— Check your understanding —
1) From the My Brightest Diamond article, quote the passage between "My Brightest Diamond: Imagining" and "joyous musical cacophony.", inclusive.
2) According to the My Brightest Diamond article, which song contains the line about privilege?

— Source text —
++++++++++++++++++++
My Brightest Diamond: Imagining Something Better

Music Features My Brightest Diamond

“When you’re privileged, you don’t even know you’re privileged / When you’re not, you know / When you’re happy, you don’t even know you’re happy / When you’re not, you know.”

On All Things Will Unwind, the lavish new My Brightest Diamond album, Shara Worden sings those sad-but-true words with the wisdom of a saint. The line comes from “High Low Middle,” a bouncy, late-album indie-rock show tune filled with sawing strings and quivering flute. Swooping just above the preciousness is Worden’s rich, classically-trained voice, alternately mournful and upbeat. All Things Will Unwind is filled with those kinds of dynamic contrasts—a quiet, electronic pulse can explode, moments later, into a swelling symphony. A lyrical metaphor about poverty and greed can be contrasted with joyous musical cacophony.
++++++++++++++++++++
— Given information —

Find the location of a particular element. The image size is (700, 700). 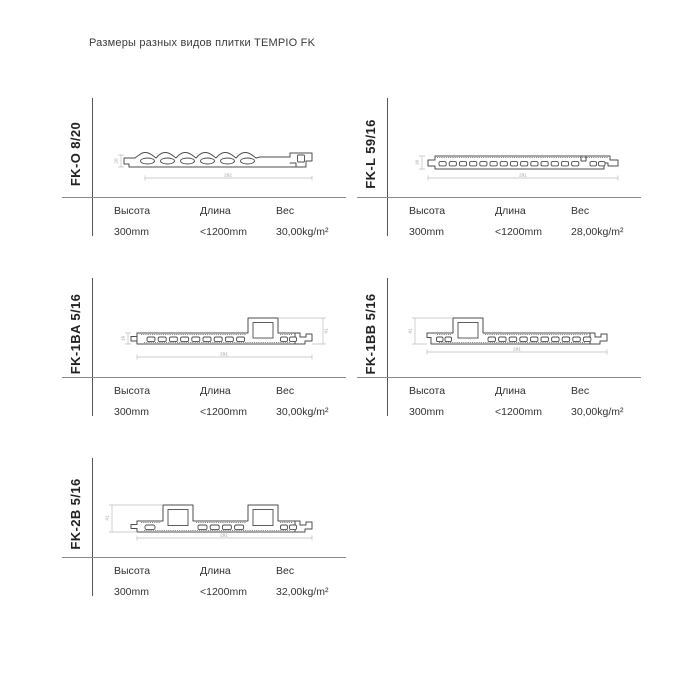

profile-drawing-fk-2b: 291 41 is located at coordinates (209, 522).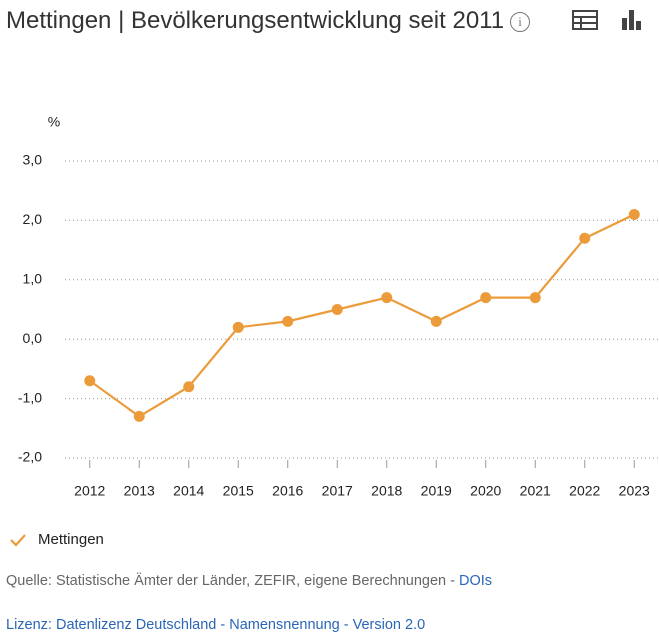 This screenshot has width=659, height=641. What do you see at coordinates (30, 457) in the screenshot?
I see `y-tick-label: -2,0` at bounding box center [30, 457].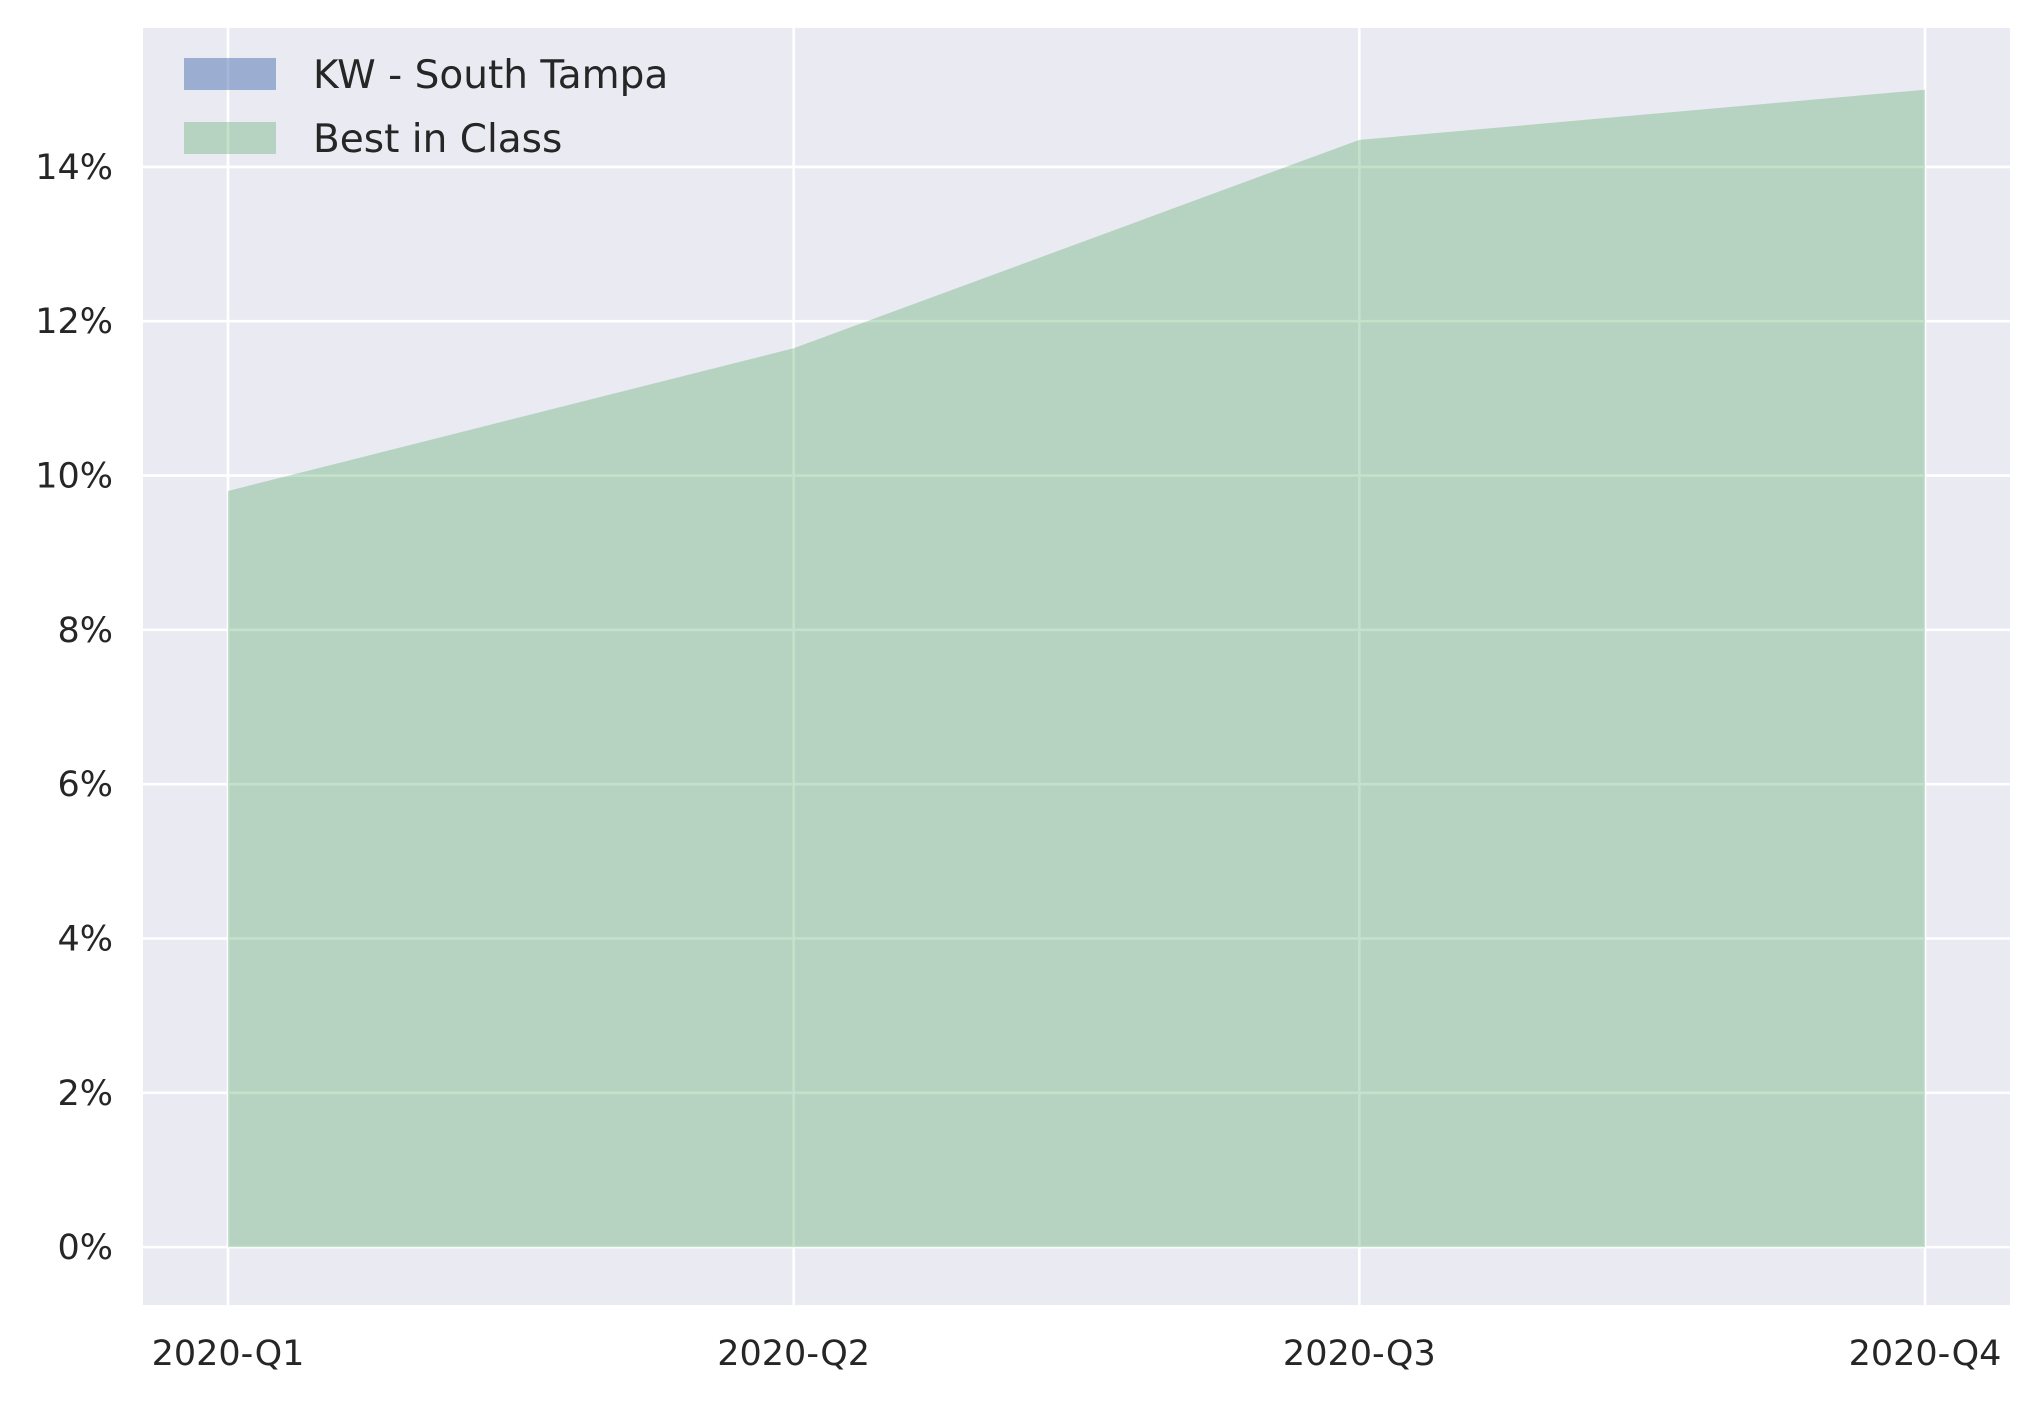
++++++++++++++++++++
— Exercise answers —
1)
My Brightest Diamond: Imagining Something Better

Music Features My Brightest Diamond

“When you’re privileged, you don’t even know you’re privileged / When you’re not, you know / When you’re happy, you don’t even know you’re happy / When you’re not, you know.”

On All Things Will Unwind, the lavish new My Brightest Diamond album, Shara Worden sings those sad-but-true words with the wisdom of a saint. The line comes from “High Low Middle,” a bouncy, late-album indie-rock show tune filled with sawing strings and quivering flute. Swooping just above the preciousness is Worden’s rich, classically-trained voice, alternately mournful and upbeat. All Things Will Unwind is filled with those kinds of dynamic contrasts—a quiet, electronic pulse can explode, moments later, into a swelling symphony. A lyrical metaphor about poverty and greed can be contrasted with joyous musical cacophony.

2) "High Low Middle"